● **Exercise directions**
Exclude the pictures and set down, unaltered, the lines from the one that holds "Image resolution: width=640" through the end of the data.

[Stored records]
+++
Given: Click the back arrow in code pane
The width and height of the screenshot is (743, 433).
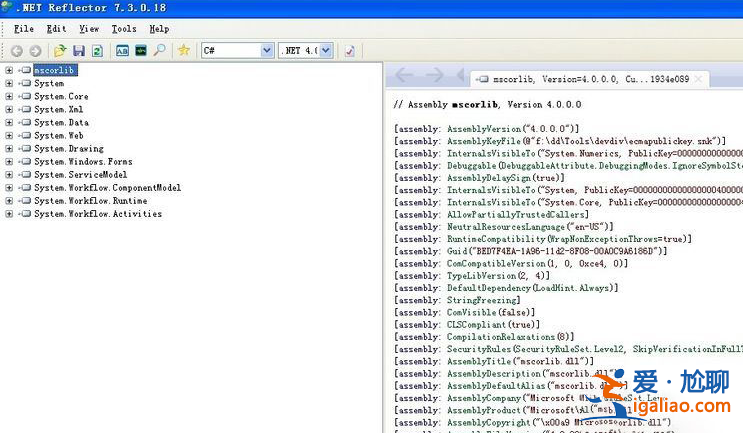Looking at the screenshot, I should pyautogui.click(x=404, y=76).
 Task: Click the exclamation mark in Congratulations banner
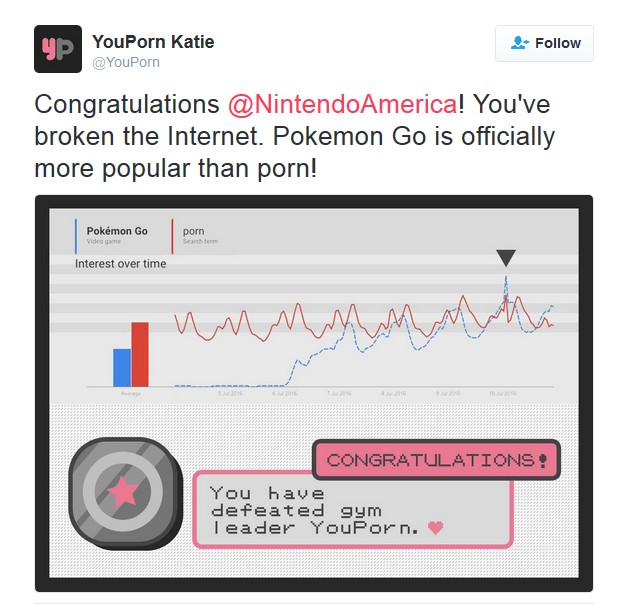pyautogui.click(x=543, y=461)
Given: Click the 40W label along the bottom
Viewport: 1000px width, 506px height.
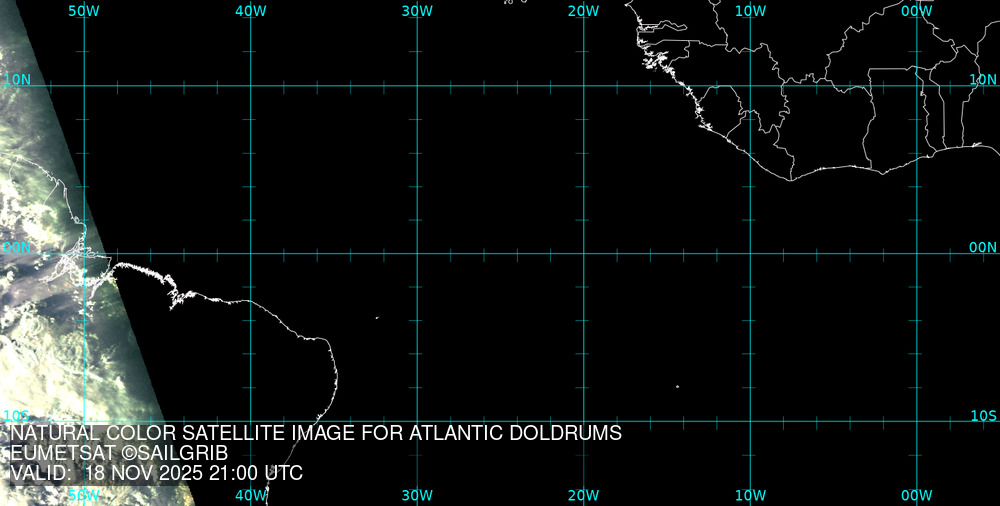Looking at the screenshot, I should pos(250,495).
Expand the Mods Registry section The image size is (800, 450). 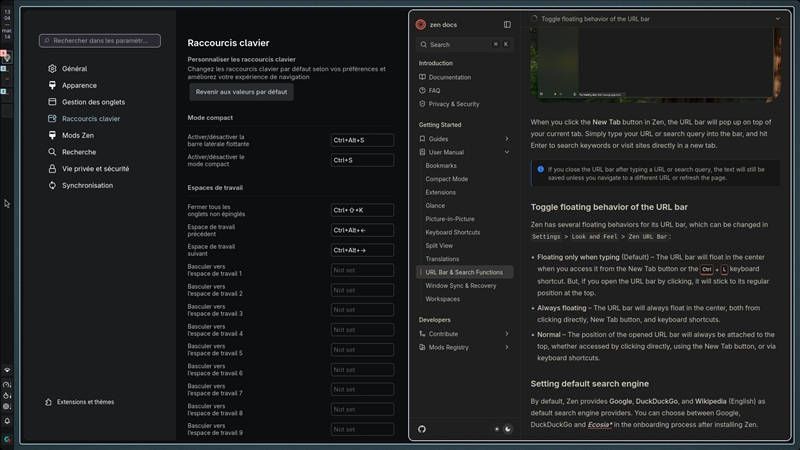click(x=507, y=347)
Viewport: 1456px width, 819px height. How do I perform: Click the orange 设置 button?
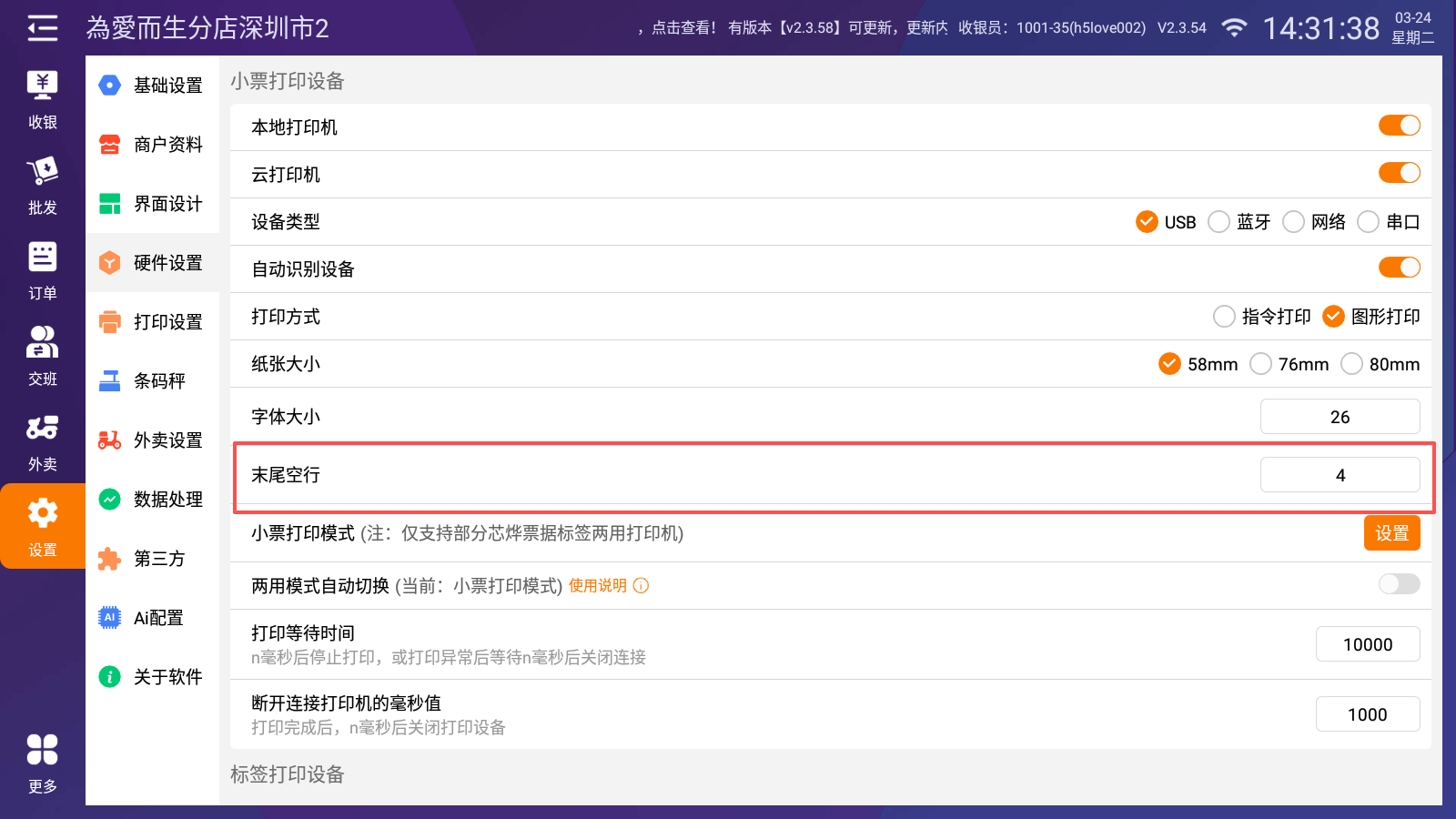[1391, 533]
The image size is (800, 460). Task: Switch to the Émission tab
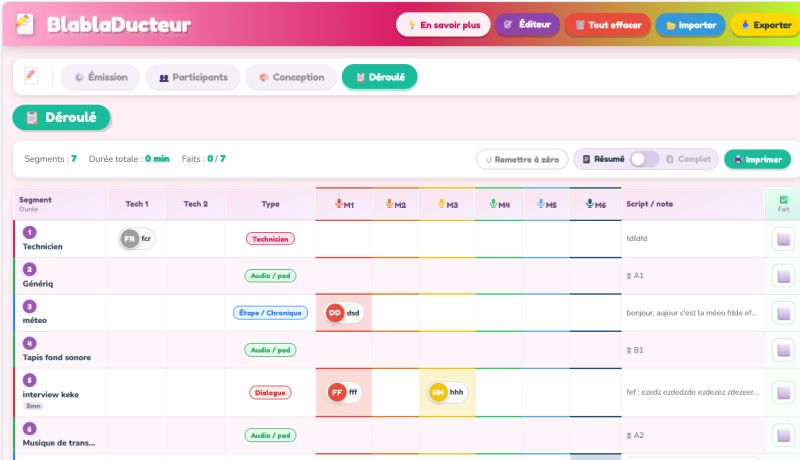tap(100, 77)
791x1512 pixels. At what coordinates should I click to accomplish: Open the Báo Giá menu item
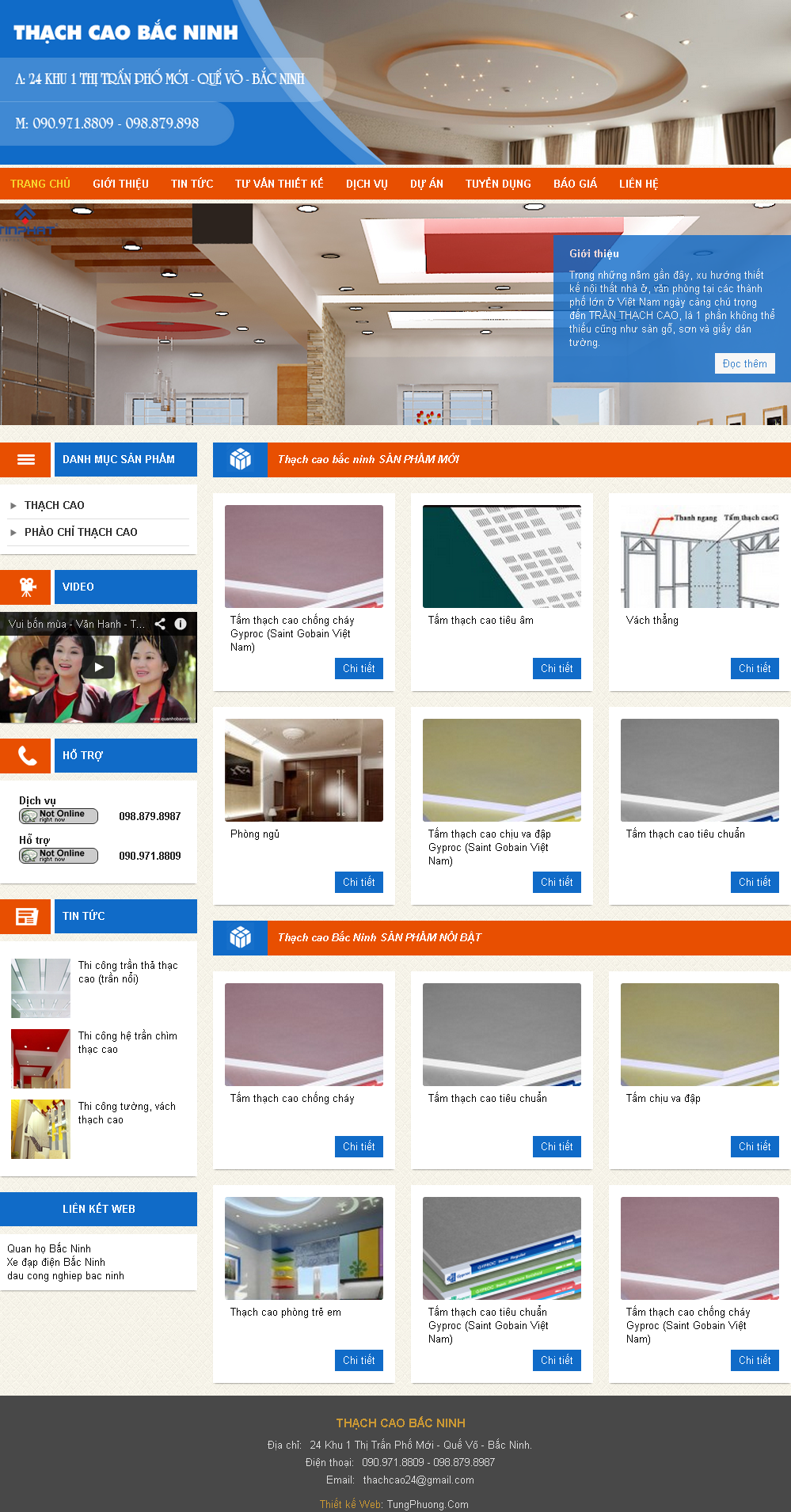575,184
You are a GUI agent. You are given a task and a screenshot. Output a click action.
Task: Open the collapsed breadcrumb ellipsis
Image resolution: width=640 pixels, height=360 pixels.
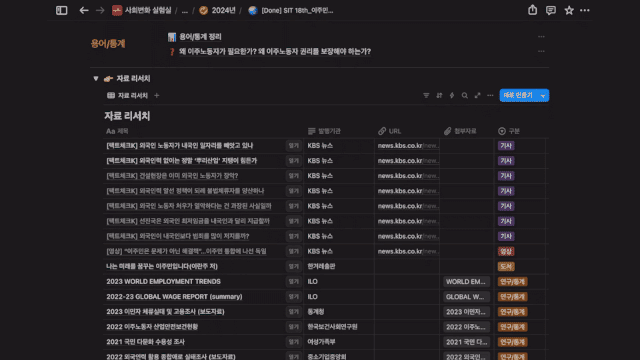point(184,11)

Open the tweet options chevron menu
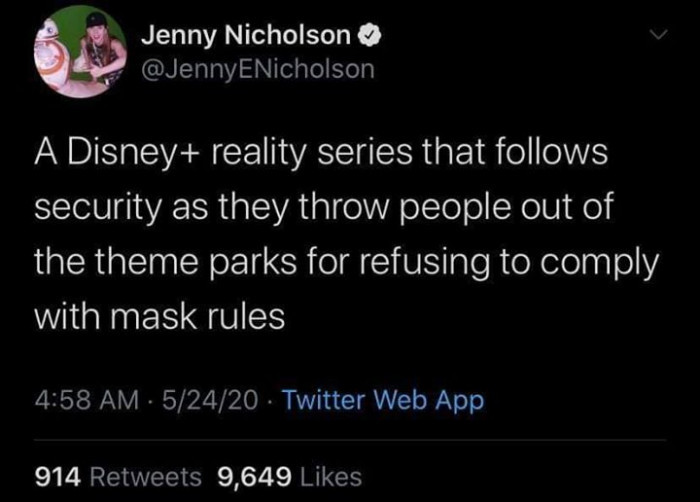tap(655, 34)
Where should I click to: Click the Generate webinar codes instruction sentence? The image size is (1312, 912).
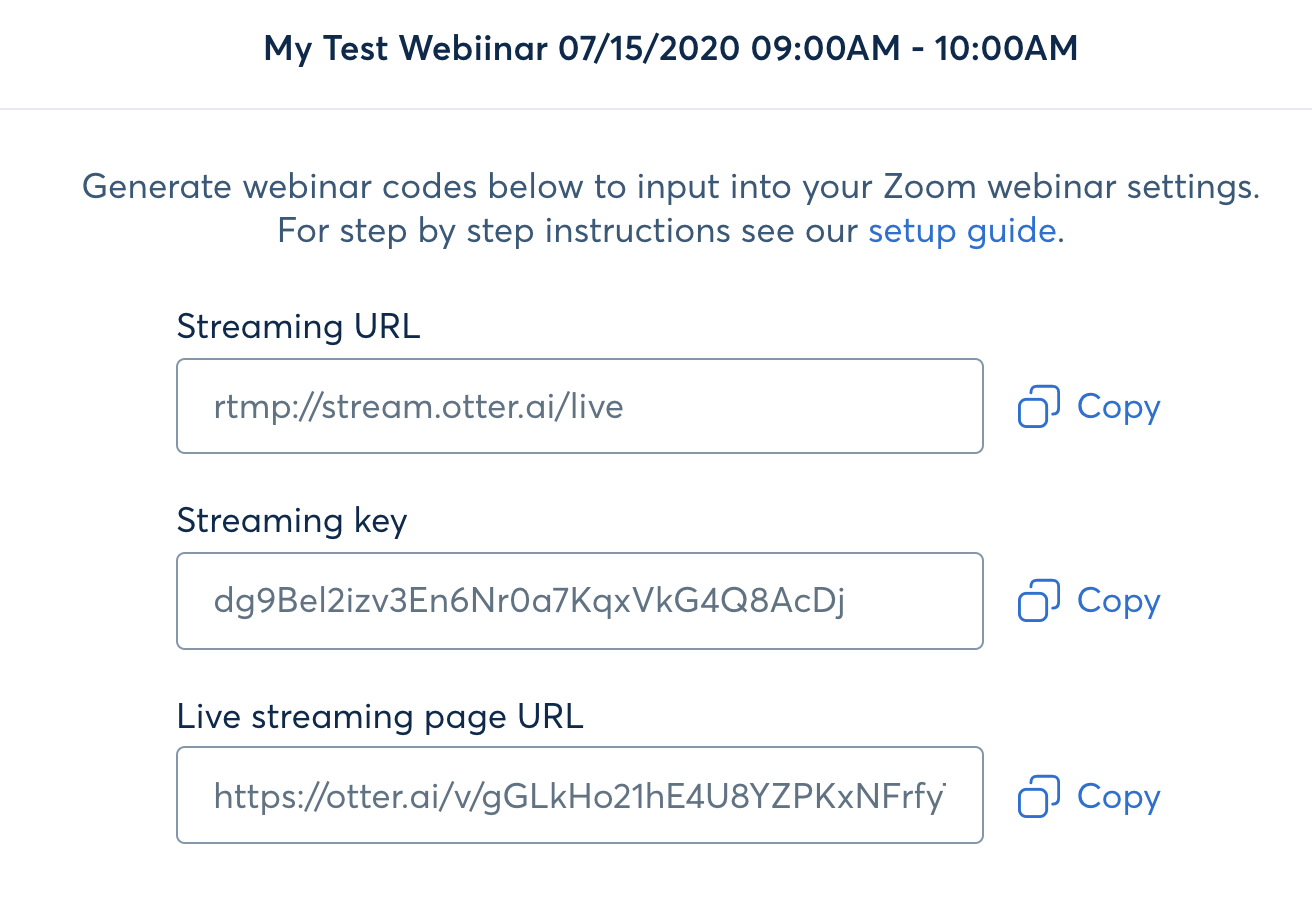pos(670,187)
+++
● **Exercise output**
Image resolution: width=640 pixels, height=360 pixels.
point(184,11)

Open the tweet options chevron menu
tap(655, 34)
Where should I click to: Click the Generate webinar codes instruction sentence? The image size is (1312, 912).
pos(670,187)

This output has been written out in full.